The line item that decides whether you raise a bridge round
Picture the board deck of a $10M ARR Series B company that bills monthly. Net new bookings look healthy, NRR is fine, churn is "manageable." And yet the CFO is quietly modeling a bridge round, because cash keeps draining faster than the ARR chart suggests it should. The culprit is rarely in the deck. It is in the billing cadence.
Here is the math nobody puts on a slide. The median CAC payback period for mid-market software now sits around 15 to 18 months, per the KeyBanc Capital Markets SaaS Survey. Say you spend $15,000 to land a customer worth $12,000 a year. On monthly billing, that customer trickles back $1,000 a month — so you are underwater on them for roughly 15 months, financing their usage out of your own balance sheet the entire time. Multiply that trough across every new logo your sales team closes, and you have manufactured a structural cash deficit that scales with growth. The faster you sell, the deeper the hole.
Bill that exact same contract annually and $12,000 lands in your operating account on day one. Your cash payback collapses from 15 months to about 3. The product didn't change. The contract value didn't change. The only thing that changed is who fronts the working capital — and on monthly terms, the answer is you. At $10M ARR, the difference between the two models runs to roughly $2.4M in extra working capital tied up purely to subsidize the monthly cadence. That $2.4M is often the precise size of the bridge round a founder is about to take at a punishing valuation, to solve a problem the order form created.
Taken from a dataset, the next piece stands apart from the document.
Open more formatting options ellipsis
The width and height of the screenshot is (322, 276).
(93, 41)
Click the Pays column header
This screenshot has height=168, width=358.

Why a Series B buyer prices monthly contracts as a liability
The cash trough is the operating problem. The valuation problem is sharper, and it surfaces the moment a diligence team opens your cohort data. A monthly contract is twelve renewal decisions a year. Each cycle exposes you to involuntary churn that has nothing to do with whether customers like the product: expired cards, hit credit limits, an AP clerk who left and never re-approved the charge. The Zuora Subscription Economy Index finds monthly-heavy subscription businesses run materially higher gross revenue churn than annual ones — enough to drag NRR down by points you can't claw back with upsell.
In a Quality of Earnings review, that churn signature is not a footnote — it is the cohort retention curve, and it directly compresses the multiple. If you want to see how the leak shows up in the unit economics before a buyer finds it, start with calculating true CAC payback with the hidden churn costs baked in.
Then there is the asset most founders treat as an accounting nuisance: deferred revenue. On the balance sheet it reads as a liability. Operationally, it is interest-free, non-dilutive capital your customers handed you in advance — a permanent float that funds burn. Scale annual-upfront ARR and you collect cash faster than you recognize GAAP revenue, which produces negative working capital. That is the most valuable shape a software business can take, and acquirers know it cold.
Run the comparison they run. Two companies, both at $20M ARR. Company A bills monthly; Company B bills annually. Company B is sitting on millions more in deployable cash and needs far less normalized working capital at close. So when the definitive agreement gets drafted, the monthly-billed business gets clipped — through a Net Working Capital target set high enough to make the buyer whole on the cash you never collected. You pay for the monthly cadence twice: once while operating it, and again at exit.
The annual pivot, without torching sales velocity
Founders resist the pivot because they assume enforcing annual terms will gut conversion and enrage the install base. That fear is real but the math behind it is usually wrong — the transition fails when it is announced as a policy and succeeds when it is engineered as three separate motions: net-new, exceptions, and renewals.
Start with the discount ceiling, because this is where margin quietly bleeds. Gartner's work on SaaS pricing shows discounts past ~20% erode lifetime value without buying you proportionally more conversions. Cap it at 16.6% — the "two months free" framing on a twelve-month term. You give up some recognized top line and you buy cash today, which compounds straight into your marketing engine instead of into a lender's interest payments.
For net-new mid-market and enterprise deals, pull the monthly option off the standard pricing page entirely. If a prospect insists on monthly, it becomes a priced exception carrying a 20% premium — you are simply quoting them the interest rate on the working capital you'd otherwise float on their behalf. Make the default annual and most buyers never ask.
For existing monthly customers, do not strong-arm a mid-term conversion. Use renewal as the wedge: announce a 12–15% increase on the monthly tier, then offer to freeze their current rate if they commit to annual upfront. Loss aversion does the selling. Most accounts take the lock-in, and you convert the riskiest part of your base into prepaid cash on the calendar you control. Run all three motions and your burn multiple improves without touching headcount or churn — and the bridge round you were modeling quietly disappears from the board deck. The single move worth making Monday: open your contract list, sort by monthly recurring revenue, and tag every account renewing in the next 90 days. That list is your conversion pipeline.